_EXERCISE REQUIREMENTS_
Rewrite the stretch of the material from the line containing "How do I perform: Switch" through the end as a JSON list of strings, with one string per line and blank lines omitted. Leave the pictures out of the answer.

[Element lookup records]
-*-*-

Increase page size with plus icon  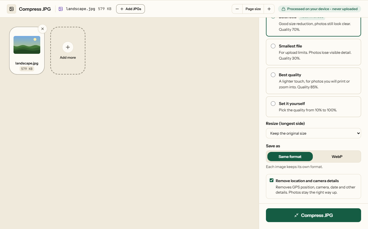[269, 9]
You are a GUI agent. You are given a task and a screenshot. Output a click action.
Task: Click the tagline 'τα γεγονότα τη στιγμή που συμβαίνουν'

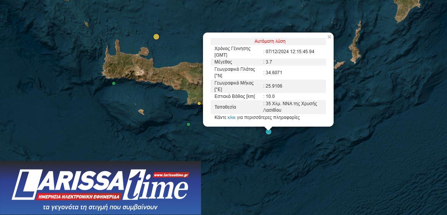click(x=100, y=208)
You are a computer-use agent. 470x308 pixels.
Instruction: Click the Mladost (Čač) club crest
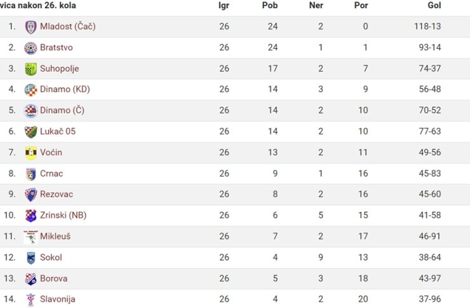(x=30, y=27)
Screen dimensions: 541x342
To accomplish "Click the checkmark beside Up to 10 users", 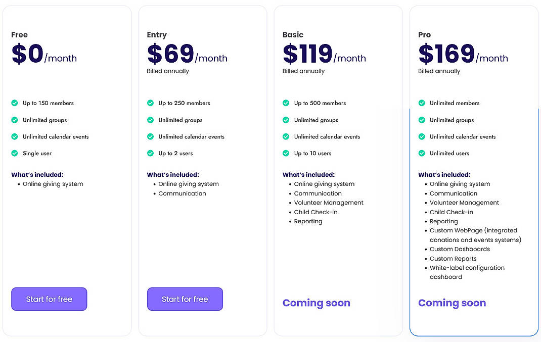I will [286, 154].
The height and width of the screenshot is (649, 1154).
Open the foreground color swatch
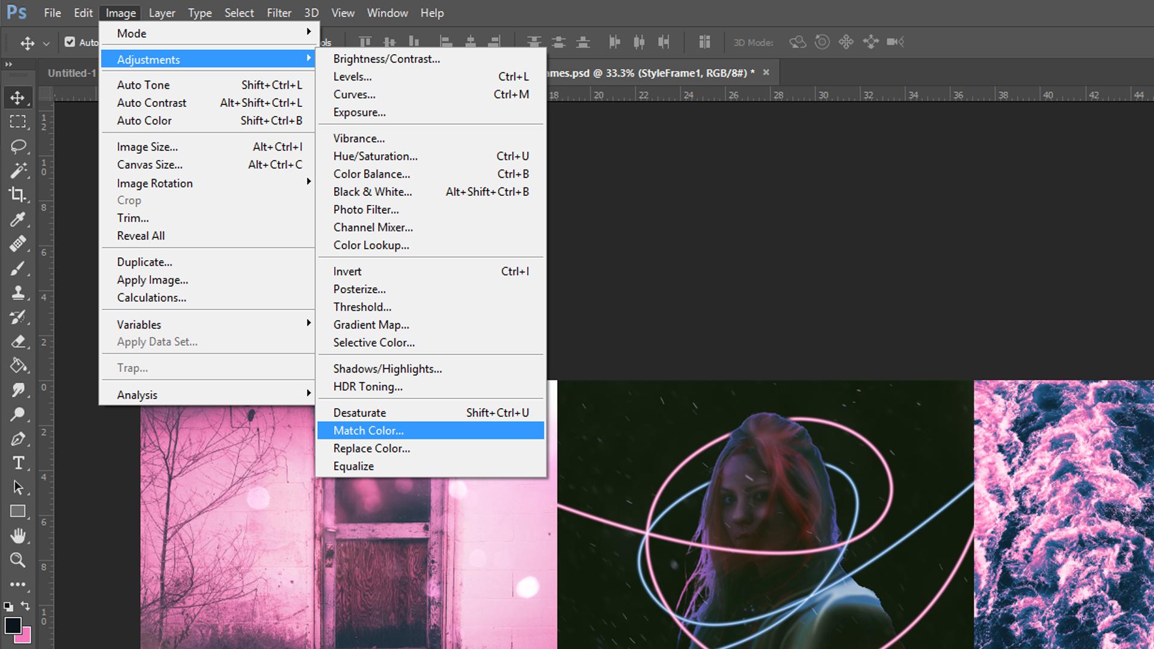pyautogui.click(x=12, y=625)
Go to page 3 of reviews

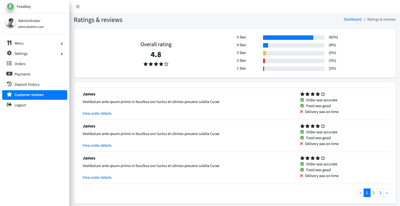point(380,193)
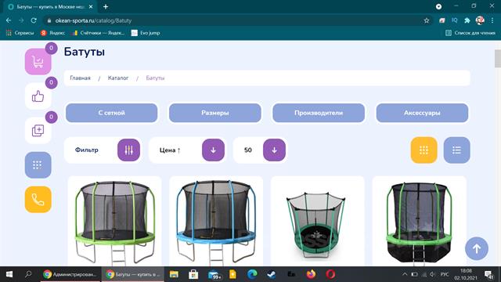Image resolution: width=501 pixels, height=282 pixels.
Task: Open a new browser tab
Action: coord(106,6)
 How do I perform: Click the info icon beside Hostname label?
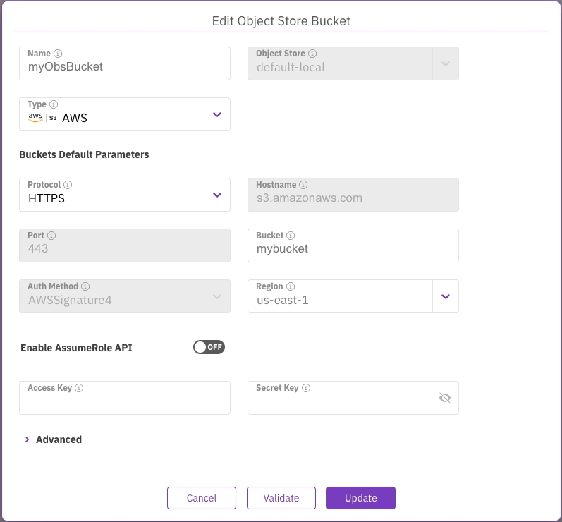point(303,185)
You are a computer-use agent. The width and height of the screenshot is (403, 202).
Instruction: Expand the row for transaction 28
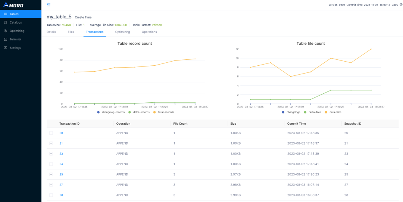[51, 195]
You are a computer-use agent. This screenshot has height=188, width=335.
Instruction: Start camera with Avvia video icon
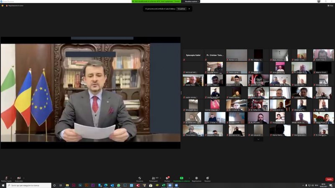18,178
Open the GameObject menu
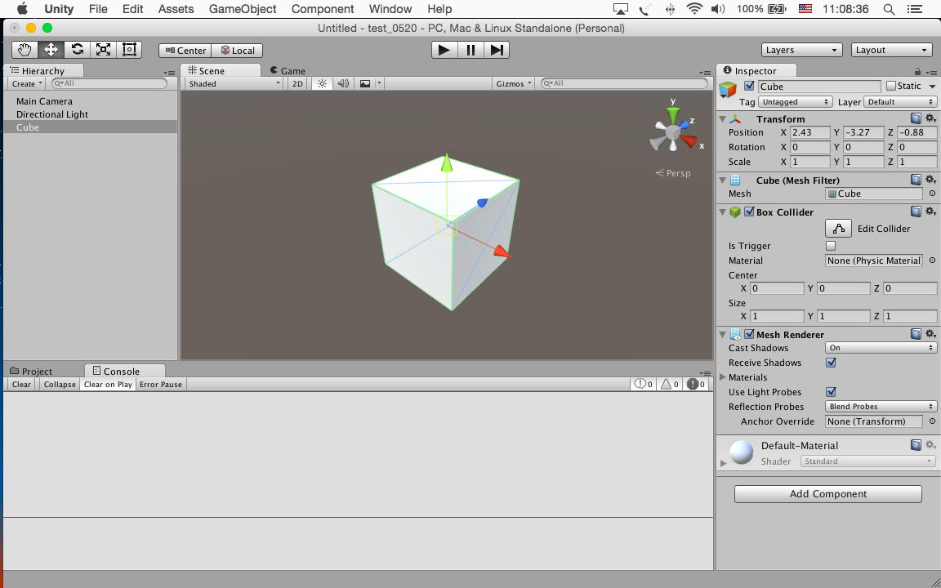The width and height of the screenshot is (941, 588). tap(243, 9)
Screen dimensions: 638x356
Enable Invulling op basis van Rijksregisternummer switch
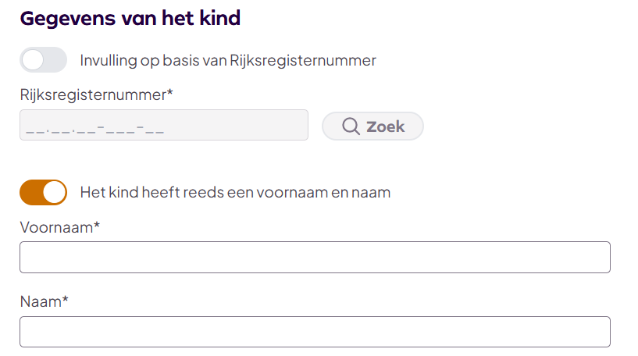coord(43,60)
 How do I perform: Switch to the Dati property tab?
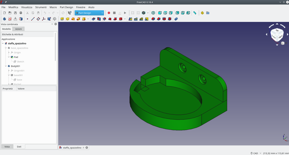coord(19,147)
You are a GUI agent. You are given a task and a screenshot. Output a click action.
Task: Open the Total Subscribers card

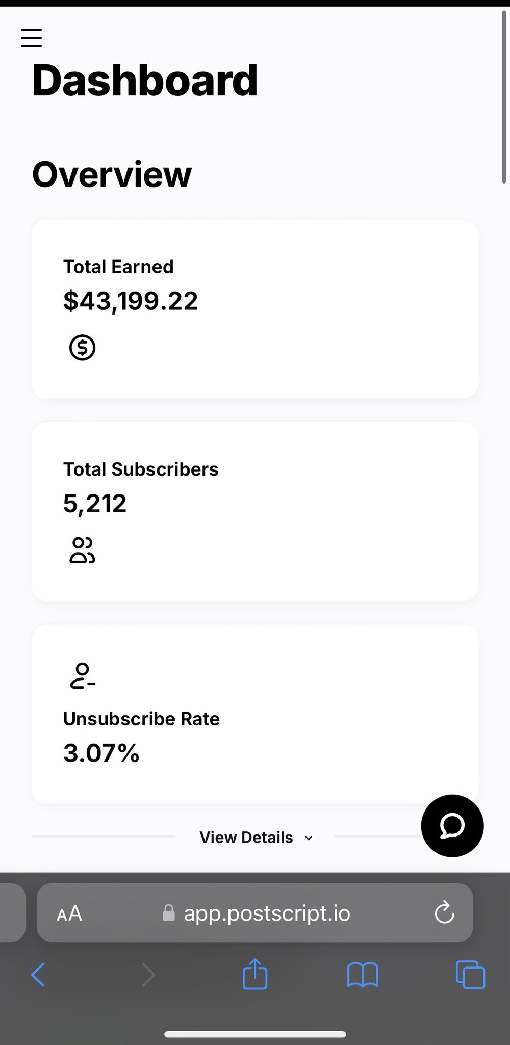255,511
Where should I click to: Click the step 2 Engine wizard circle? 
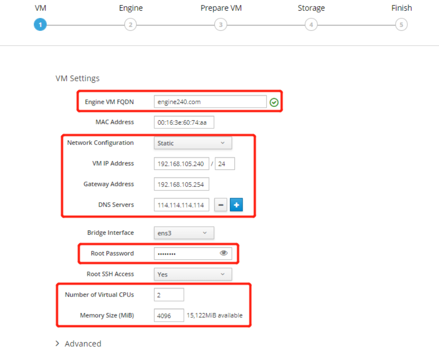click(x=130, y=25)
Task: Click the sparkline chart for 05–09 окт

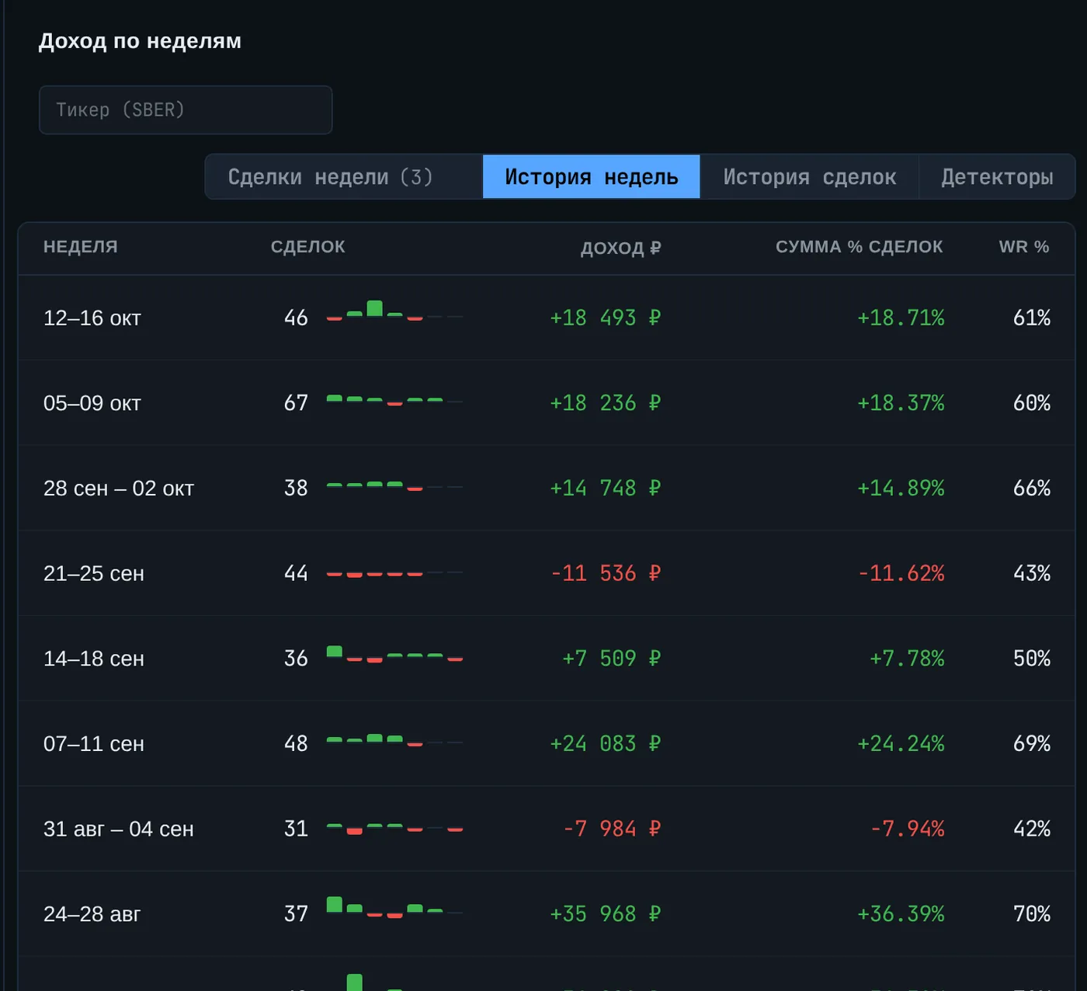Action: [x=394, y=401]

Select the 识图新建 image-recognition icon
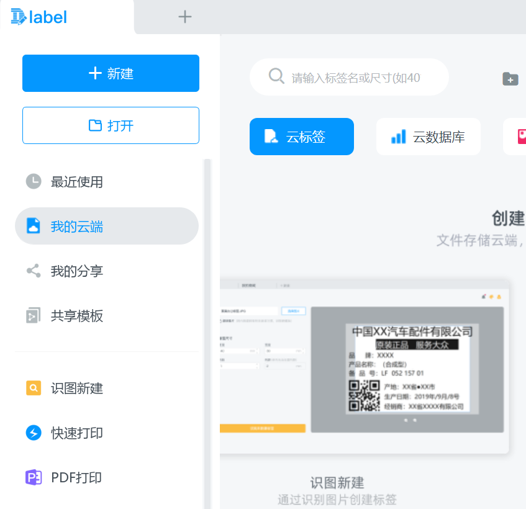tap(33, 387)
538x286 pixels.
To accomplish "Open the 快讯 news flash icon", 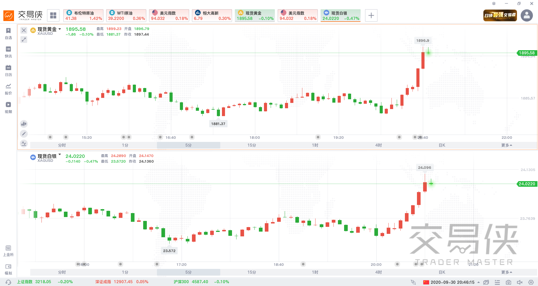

-*-*-

_COMPLETED EXERCISE_
[
  " How do I perform: Switch to the Dati property tab?",
  "coord(19,147)",
  "You are a GUI agent. You are given a task and a screenshot. Output a click action.",
  "Task: Open the Total Subscribers card",
  "255,511",
  "Where should I click to: Click the step 2 Engine wizard circle? ",
  "click(x=130, y=25)",
  "Task: Click the sparkline chart for 05–09 окт",
  "Action: [x=394, y=401]",
  "Select the 识图新建 image-recognition icon",
  "tap(33, 387)",
  "538x286 pixels.",
  "To accomplish \"Open the 快讯 news flash icon\", "
]